Yeah, thanks for that. So it all goes back to our strategy of being the most trusted and easiest-to-use crypto platform. From there, what we wanna be is the platform where we offer everything, every asset available. You can think of us as a one-stop shop to find the asset that you're seeking, to transact in that asset, to be able to do any of the economic transactions that are available in crypto. So whether that's staking, whether that's pledging it for financing, we want to be the full-service offering. So it's a combination of trust. I think what's really important to me here is to think about crypto as bearer instruments, and so we are offering a full infrastructure stack. We can custody assets. We custody more than two times our nearest competitor. We have over $400 billion of assets that we safely store on our platform.

That's about 12% of total crypto market cap. That is 2X any other centralized player. You know, offerings custody in traditional securities looks very different than offering crypto custody because of the bearer nature of the asset. And it's not a bearer instrument in the sense that I can lock it up like gold in a vault, and I only have to access it once every two years. No, this is like a 24/7 trading asset that I also have to provide on-chain liquidity and make sure I can execute. This is a really differentiated technical infrastructure stack that we offer. So we offer the custody, we offer the wallets, we offer a protocol within Base. We have a partnership on USDC as a stablecoin. So we have a full vertical stack.

Information shown
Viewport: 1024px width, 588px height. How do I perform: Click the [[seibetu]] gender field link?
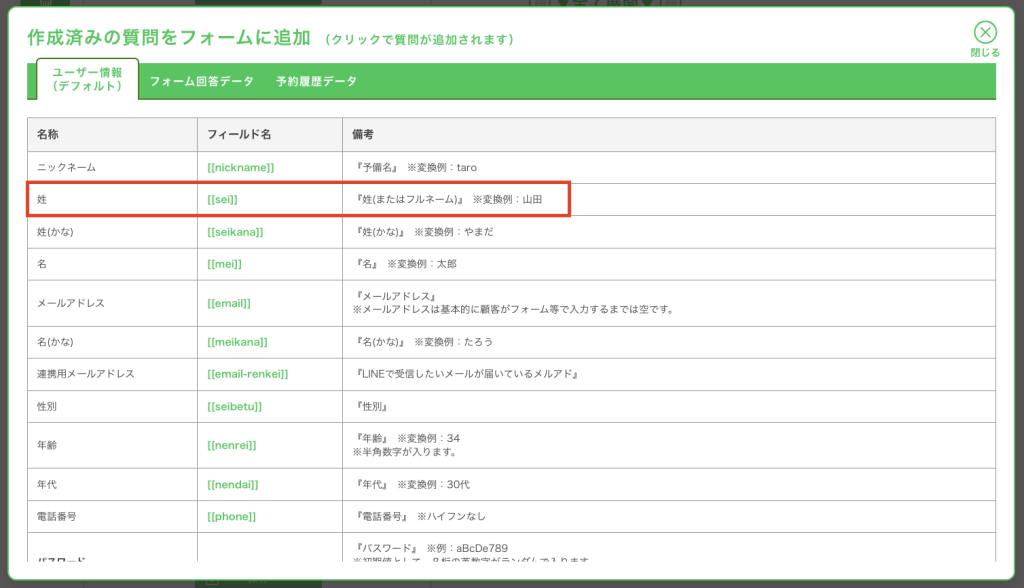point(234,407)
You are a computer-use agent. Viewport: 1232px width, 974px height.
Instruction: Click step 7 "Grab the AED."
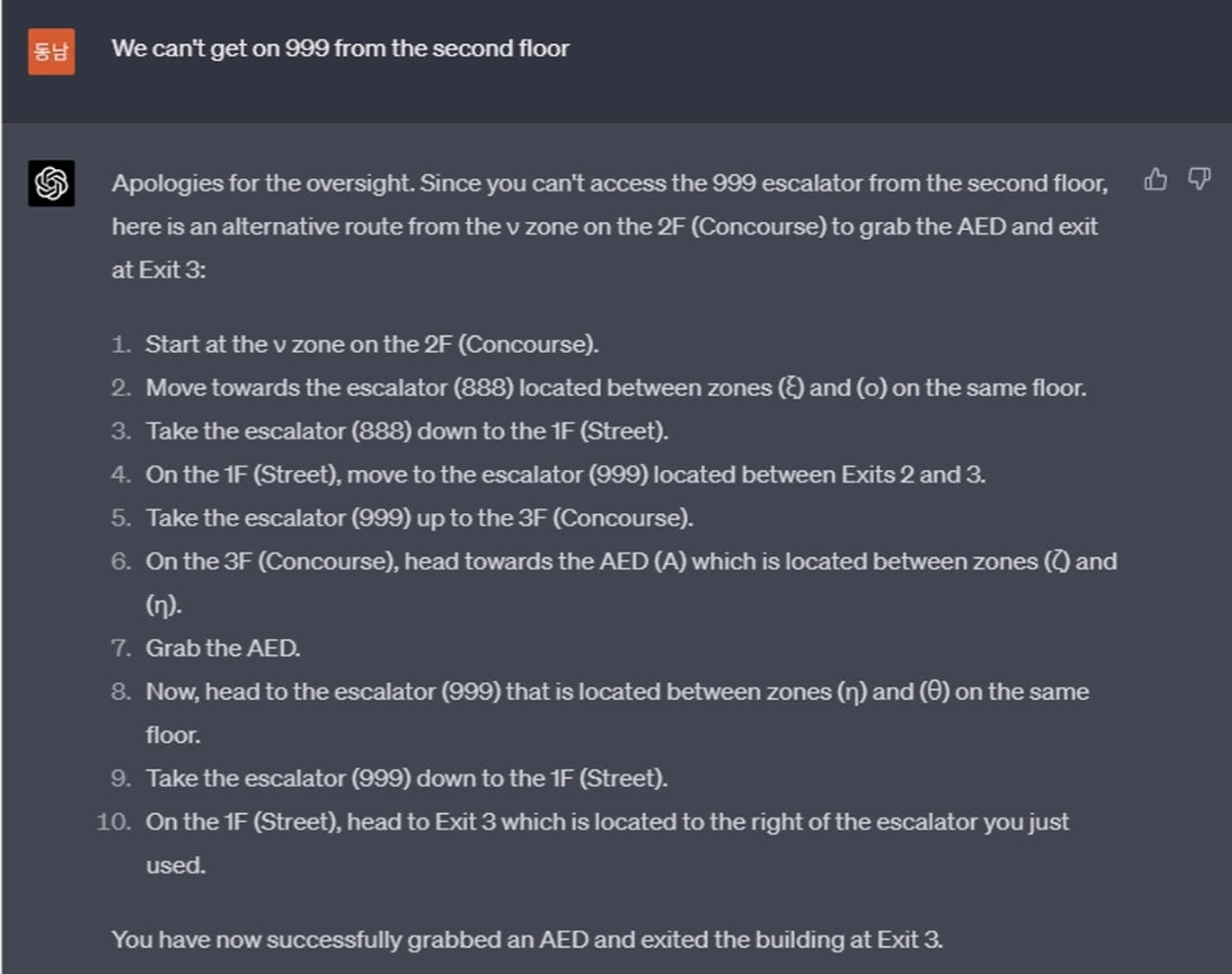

Direction 1
Answer from the crypto platform transcript:
(a) What is the value of assets the platform safely stores?
(b) About what share of total crypto market cap is that?
(c) Which stablecoin does the speaker mention a partnership on?
Direction 2
Reproduce the crypto platform transcript word for word from "That's about 12%" up to and including "full vertical stack.".

Task response 1
(a) Over $400 billion.
(b) About 12%.
(c) USDC.

Task response 2
That's about 12% of total crypto market cap. That is 2X any other centralized player. You know, offerings custody in traditional securities looks very different than offering crypto custody because of the bearer nature of the asset. And it's not a bearer instrument in the sense that I can lock it up like gold in a vault, and I only have to access it once every two years. No, this is like a 24/7 trading asset that I also have to provide on-chain liquidity and make sure I can execute. This is a really differentiated technical infrastructure stack that we offer. So we offer the custody, we offer the wallets, we offer a protocol within Base. We have a partnership on USDC as a stablecoin. So we have a full vertical stack.